Disney’s Moana Producers Visit CU Denver

Photo: Sarai Nissan


Disney has been under the public eye for being a studio that fails to incorporate diversity into its films and characters. In response, Disney hit the drawing board and released its much anticipated indigenous princess flick, Moana.         

Moana follows the story of a young girl in ancient Polynesia, voiced by young actress Auli’i Cravalho, who embarks on a far-reaching quest to find herself and learn more about her ancestral history. As cliché as the film might seem, motifs of heroism and female empowerment are trickled throughout alongside many sing-a-long, tear jerking songs. On Nov. 17, a classroom full of 150 CU Denver students got a peek at the design process of the film with an in-depth presentation by Moana’s creative producers, Hyrum Osmond (Co-Head of Animation) and David G. Derrick Jr. (Story Artist).

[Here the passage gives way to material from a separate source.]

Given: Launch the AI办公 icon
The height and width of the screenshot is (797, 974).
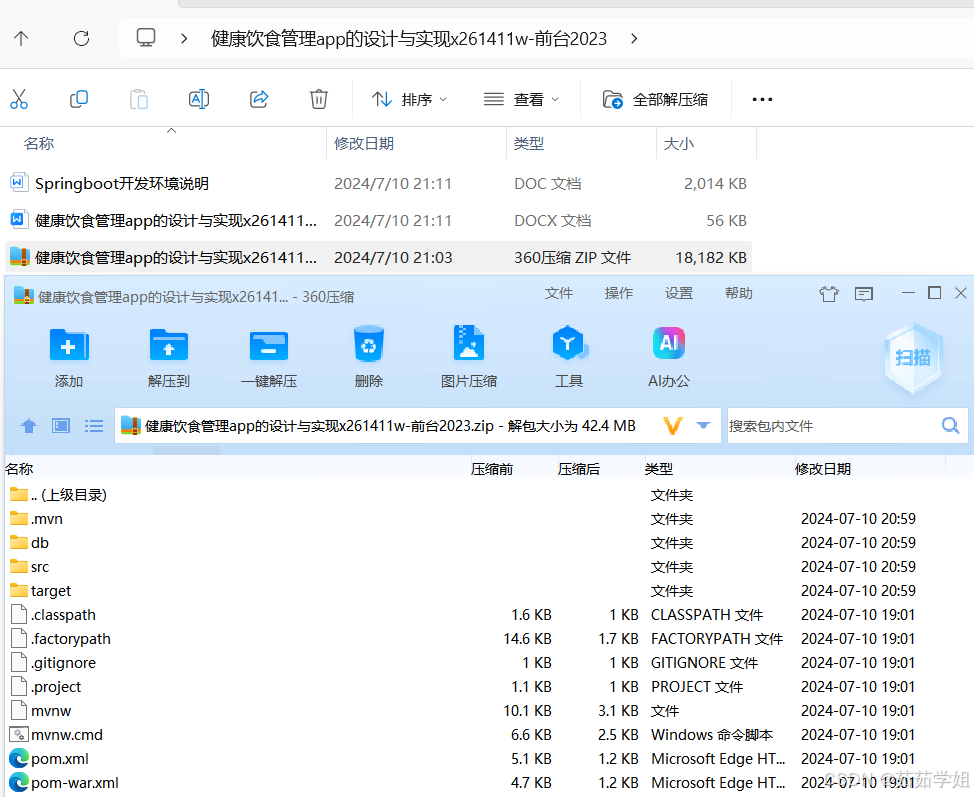Looking at the screenshot, I should pyautogui.click(x=669, y=346).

After joining Walt Disney Studios back in 2008, Osmond was able to work on his immense portfolio of not-so-little films. He’s had his hands in Disney box office smash hits such as Frozen, Tangled, and Wreck-It Ralph. With so many years of experience under his belt, he was now able to incorporate his own creative flair into Moana. “As a kid I remember watching Aladdin in theaters, so working on Moana is a dream come true,” Osmond said.

With producing a potential Oscar winning film comes the need for accurately portraying the real stories of the people found on the Pacific islands. Explaining that as the film was pitched to John Lasseter, creative honcho for hit films such as Zootopia and Toy Story, Osmond made sure that the film stayed true to its original authentic vision by sending his team out on a research mission.

He sent them out to the Pacific Islands including Samoa, Tahiti, Mo’orea, and Fiji, ensuring that this film incorporated a realistic value of the mystical history found within the Pacific Islands. They wanted everything to be as realistic as possible, including the traditional dancing, the food, and the music.   

Along Osmond, David G. Derrick, story artist for the film, got the opportunity to dig into his own Polynesian heritage. “We cooked our dinner in a traditional Samoan oven called an umu,” Derrick said. This heritage has since trickled into the enchanting narrative that is Moana.

CU Denver animation students got a glimpse into the cultural inspiration behind Moana, while also seeing the intensive design process involved in creating a state-of-the-art film. While staying true to the cultural pieces integrated into the film, they made sure to provide a film that resonated with viewers of all ages. “We aren’t going out for realistic design, we’re out for designing characters that audiences can connect with,”  Osmond said. He advised students to seek design elements that sparked an emotion instead of trying to design something ultra-realistic.

After viewing many behind the scene clips of the film, CU Denver students clapped with enthusiasm for a film they awaited for so long.

   Great films aren’t built overnight, and Osmond and Derrick made it known that although most of the beloved films we know and love take a long time to make, the wait makes the viewing  all the more worth it.